Rate independent capillary motion on a narrow Wilhelmy plate

TL;DR

This paper analyzes a rate-independent model of capillary motion in a Wilhelmy plate setup, demonstrating stability and asymptotic behavior as the container width becomes very large, leading to a simplified volume-unconstrained evolution.

Contribution

It establishes the stability of energy solutions in the large container limit and derives asymptotics for the energy independent of the container-to-plate ratio.

Findings

Stability of energy solutions as container width increases

Disappearance of volume constraint in the limit

Development of asymptotic energy estimates

Abstract

We study a rate independent energetic model of the Wilhelmy plate experiment in capillarity.

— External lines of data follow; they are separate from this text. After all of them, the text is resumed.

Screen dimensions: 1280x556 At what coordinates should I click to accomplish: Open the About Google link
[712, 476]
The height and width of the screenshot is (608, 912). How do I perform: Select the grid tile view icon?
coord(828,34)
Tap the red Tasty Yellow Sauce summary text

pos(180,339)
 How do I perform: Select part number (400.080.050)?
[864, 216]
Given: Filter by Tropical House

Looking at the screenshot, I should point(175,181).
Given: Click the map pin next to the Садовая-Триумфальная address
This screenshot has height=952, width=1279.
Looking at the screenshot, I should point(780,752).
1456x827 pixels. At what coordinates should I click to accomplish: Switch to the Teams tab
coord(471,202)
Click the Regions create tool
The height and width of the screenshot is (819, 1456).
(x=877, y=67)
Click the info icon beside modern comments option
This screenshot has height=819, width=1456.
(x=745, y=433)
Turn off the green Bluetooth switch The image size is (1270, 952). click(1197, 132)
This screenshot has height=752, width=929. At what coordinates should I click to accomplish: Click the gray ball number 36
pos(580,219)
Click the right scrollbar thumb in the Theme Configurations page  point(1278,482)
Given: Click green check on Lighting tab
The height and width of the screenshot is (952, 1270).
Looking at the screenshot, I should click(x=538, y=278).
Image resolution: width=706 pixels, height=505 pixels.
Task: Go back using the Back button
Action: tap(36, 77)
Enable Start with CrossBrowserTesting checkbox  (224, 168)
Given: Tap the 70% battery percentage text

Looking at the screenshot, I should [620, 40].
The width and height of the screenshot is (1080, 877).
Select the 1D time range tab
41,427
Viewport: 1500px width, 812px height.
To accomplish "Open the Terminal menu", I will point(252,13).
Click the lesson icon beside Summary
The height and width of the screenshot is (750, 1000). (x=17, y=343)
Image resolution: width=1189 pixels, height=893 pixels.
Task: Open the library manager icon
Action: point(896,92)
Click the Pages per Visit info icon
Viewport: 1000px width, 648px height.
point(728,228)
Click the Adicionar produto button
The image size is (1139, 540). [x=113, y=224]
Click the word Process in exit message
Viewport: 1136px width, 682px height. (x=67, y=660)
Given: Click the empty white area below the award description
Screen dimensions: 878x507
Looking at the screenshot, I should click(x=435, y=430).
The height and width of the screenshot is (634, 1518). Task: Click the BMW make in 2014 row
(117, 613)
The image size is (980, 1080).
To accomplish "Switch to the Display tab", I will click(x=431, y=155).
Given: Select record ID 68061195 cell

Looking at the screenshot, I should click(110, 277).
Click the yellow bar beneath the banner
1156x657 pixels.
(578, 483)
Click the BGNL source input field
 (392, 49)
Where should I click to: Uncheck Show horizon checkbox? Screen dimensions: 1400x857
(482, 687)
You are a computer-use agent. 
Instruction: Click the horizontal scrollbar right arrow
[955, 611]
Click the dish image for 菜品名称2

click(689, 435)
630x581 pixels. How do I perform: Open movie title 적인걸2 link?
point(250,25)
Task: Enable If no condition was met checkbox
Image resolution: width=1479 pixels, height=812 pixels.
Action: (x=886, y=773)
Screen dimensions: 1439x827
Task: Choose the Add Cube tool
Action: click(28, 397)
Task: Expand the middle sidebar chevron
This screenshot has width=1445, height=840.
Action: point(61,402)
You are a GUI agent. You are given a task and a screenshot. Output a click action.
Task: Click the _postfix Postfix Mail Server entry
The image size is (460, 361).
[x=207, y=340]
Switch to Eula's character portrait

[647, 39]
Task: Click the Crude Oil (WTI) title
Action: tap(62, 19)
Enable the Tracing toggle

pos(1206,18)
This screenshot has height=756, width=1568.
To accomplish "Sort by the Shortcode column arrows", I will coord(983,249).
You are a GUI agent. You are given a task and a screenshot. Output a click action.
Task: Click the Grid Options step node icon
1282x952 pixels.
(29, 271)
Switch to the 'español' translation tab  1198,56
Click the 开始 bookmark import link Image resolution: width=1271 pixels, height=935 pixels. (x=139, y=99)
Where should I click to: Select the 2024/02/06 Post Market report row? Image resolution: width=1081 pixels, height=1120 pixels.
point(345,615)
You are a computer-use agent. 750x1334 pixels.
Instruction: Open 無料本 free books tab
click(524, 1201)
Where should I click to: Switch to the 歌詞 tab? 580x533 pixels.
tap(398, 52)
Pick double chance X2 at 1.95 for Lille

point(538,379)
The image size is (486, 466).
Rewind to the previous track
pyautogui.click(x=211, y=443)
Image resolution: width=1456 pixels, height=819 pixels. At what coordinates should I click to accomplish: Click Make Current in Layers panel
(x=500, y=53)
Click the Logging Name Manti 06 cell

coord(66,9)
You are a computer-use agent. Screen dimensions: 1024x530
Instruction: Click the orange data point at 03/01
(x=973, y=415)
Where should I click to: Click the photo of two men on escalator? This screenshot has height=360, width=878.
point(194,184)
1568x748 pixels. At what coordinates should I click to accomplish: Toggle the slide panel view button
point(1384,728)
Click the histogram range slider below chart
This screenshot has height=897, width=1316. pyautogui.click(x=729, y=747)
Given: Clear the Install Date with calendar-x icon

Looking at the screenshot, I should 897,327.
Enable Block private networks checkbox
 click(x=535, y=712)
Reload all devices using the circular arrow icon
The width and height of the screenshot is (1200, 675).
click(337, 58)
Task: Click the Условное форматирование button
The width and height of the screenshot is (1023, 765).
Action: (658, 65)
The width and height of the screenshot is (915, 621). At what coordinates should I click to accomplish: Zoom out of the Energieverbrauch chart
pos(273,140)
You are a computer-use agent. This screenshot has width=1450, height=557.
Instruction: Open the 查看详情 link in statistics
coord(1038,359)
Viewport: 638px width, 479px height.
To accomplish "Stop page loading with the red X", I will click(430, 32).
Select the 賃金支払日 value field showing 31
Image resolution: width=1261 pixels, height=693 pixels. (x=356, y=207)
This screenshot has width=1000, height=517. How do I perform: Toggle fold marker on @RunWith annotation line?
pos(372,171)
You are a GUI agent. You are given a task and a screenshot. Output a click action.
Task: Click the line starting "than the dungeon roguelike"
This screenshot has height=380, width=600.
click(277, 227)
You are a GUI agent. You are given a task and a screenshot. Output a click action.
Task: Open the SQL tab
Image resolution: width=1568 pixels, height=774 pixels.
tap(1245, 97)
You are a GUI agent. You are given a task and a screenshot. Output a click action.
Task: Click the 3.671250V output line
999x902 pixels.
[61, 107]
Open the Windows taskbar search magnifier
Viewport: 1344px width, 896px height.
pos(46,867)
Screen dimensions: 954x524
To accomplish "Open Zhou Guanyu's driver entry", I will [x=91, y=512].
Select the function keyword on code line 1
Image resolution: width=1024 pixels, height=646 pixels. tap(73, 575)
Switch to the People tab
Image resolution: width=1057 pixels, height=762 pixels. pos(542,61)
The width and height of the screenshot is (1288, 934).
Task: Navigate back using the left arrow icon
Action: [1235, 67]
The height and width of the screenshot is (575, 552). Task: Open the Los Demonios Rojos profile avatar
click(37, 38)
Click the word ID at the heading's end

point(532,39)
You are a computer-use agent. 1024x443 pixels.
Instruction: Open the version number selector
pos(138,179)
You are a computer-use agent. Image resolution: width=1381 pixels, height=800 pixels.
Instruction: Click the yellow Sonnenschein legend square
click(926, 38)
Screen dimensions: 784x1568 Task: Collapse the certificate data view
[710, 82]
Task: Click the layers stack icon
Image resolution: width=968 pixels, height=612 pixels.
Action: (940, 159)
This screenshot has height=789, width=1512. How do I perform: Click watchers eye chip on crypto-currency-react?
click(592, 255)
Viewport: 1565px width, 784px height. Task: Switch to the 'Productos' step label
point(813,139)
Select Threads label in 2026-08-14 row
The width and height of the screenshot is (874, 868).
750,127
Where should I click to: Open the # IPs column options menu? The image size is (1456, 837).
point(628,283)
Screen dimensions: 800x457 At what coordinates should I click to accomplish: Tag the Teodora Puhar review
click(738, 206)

The evolution is driven by vertical motions of the plate. We show stability of energy solutions to the evolution, in the sense used in the rate-independent systems literature, as the ratio between container width and plate width goes to infinity. In particular, we show that the volume-constraint for the finite-ratio problem disappears in the limit. This leads to a volume-unconstrained Dirichlet-forced evolution, a setting where monotonicity, uniqueness, and contact line regularity properties have been established in previous literature. Our result is based on using comparison principle techniques for the prescribed mean curvature equation with capillary contact angle condition that characterizes the liquid surface at equilibrium. Through barrier arguments, we are able to develop asymptotics for the energy which give us control independent of the container-to-plate ratio.